[Serverless] Streaming data analysis with AWS Kinesis

I recently had a conversation with a colleague regarding various AWS services for BigData and I gave an example of how Kinesis can be used to ingest real-time data with analytics capabilities. Through the conversation, I realized that though it is easy to explain conceptually, it is slightly difficult to understand put things together when you start using it.

Before you start using any of the AWS services, make sure you go through the service price model. AWS has done a good job explaining pricing, however, it is possible that a use case can be solved using multiple services and pricing can be one of the decisive factors.

What is AWS Kinesis

AWS Kinesis is a popular service for real-time data ingestion, analysis, and delivery. Kinesis has multiple services under its name, like Data Streams, Firehose, Analytics, and Video Streams. We will only look at the Data Streams and Analytics service in this post.

Kinesis is massively scalable and durable real-time data streaming service. KDS can continuously capture gigabytes of data per second from hundreds of thousands of sources such as website clickstreams, database event streams, financial transactions, social media feeds, IT logs, and location-tracking events.

How is this Serverless!!

I will start putting this section in every post, just to explain why the solution fits into the serverless category.
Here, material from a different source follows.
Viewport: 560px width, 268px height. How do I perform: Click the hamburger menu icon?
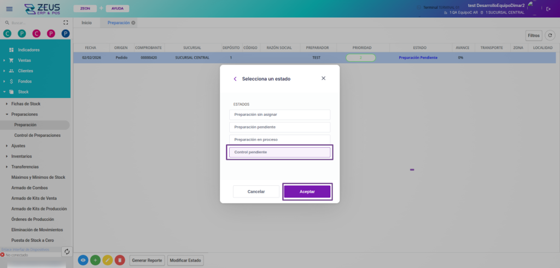click(9, 9)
Throughout this example, we will be doing a number of things like consuming data, filtering the required data and finally sending those data to a Lambda function for further processing. But we will not be starting any instances or running any code in a continuous environment.

Create a Kinesis Data Stream

Creating a Kinesis Stream is pretty simple and straightforward. We just need to give a name and number of shards that we want to start up. Because our case is pretty simple, we will start with one shard, but keep in mind that the shard can quickly become a bottleneck if your application demands a particular read/write capacity.

Injecting Test Data

To test and set up the Analytics, I am going to run this script which will keep feeding a static data record to out Kinesis Stream.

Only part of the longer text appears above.